Thornhill also invites some of his peers to these meetings, including CEOs and leaders from other companies. For him, talking to other leaders is commonplace — but for some team members, it’s access to a level of mentorship they usually don’t get. These meetings have been a source of inspiration and professional development for the team, and Thornhill doesn’t see them going anywhere, even when they return to the office.

“During one of our first 15-minute morning calls is when Lester addressed the team with the idea of ‘how will this make us better?’” says Sasha Stephens. “It surprised some people, because so many companies were in the mode of just trying to survive the crisis. But it really set the tone. We’ve stayed true to it — the company is productive and moving forward, and we’re all in it together.”
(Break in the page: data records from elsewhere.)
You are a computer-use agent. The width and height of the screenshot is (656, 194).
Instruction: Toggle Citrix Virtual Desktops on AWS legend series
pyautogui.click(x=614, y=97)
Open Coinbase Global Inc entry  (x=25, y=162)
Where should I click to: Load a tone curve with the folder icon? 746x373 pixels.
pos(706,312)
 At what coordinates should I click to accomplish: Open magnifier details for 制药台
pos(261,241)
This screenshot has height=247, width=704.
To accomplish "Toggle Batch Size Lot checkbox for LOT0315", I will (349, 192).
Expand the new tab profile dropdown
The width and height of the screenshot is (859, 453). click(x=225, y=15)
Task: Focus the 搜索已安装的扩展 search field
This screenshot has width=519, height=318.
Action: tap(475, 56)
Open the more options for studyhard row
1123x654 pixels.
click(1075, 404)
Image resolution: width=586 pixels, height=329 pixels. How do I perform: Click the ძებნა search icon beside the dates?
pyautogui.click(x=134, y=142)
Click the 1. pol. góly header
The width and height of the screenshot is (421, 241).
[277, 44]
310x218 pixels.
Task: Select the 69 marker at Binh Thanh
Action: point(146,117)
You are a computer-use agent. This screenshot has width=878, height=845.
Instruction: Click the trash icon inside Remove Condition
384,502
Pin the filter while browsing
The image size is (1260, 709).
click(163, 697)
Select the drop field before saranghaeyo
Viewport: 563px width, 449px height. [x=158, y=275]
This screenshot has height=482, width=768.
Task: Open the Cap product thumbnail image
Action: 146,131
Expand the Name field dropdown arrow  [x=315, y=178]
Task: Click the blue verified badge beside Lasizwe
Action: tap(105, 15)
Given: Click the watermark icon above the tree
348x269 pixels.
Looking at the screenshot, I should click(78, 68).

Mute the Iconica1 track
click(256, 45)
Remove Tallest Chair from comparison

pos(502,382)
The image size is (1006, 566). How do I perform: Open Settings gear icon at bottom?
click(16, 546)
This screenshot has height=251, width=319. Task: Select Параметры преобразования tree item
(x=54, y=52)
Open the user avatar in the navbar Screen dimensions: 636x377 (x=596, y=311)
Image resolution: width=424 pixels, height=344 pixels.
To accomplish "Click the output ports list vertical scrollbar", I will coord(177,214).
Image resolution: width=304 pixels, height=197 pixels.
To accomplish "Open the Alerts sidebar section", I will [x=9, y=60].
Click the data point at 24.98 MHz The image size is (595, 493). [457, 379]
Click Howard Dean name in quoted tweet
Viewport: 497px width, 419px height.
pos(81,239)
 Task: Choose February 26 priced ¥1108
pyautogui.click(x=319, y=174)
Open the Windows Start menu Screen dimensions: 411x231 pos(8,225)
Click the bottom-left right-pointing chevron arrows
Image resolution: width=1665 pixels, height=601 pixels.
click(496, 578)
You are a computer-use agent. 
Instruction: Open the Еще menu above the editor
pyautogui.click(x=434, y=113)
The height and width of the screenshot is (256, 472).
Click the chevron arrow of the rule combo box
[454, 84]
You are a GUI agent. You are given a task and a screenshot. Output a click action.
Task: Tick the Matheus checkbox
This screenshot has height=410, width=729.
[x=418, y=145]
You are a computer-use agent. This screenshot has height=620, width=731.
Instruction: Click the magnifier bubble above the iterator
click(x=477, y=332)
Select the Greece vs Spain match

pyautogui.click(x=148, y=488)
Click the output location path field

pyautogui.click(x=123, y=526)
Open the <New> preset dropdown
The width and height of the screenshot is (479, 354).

Small Giants know that their team members are getting them through this downturn, and they’ll be the ones leading the way for the upturn. The leaders you met in this article all have one thing in common: they never stopped investing in leadership development. 

Growing confident, emotionally intelligent leaders who understand the business, can set clear expectations, and inspire teams is the best way to future-proof your business. Atomic Object, Life’s Abundance, and Vivayic all have certified Small Giants on their team, and they are thriving today thanks to a deep bench of leadership talent.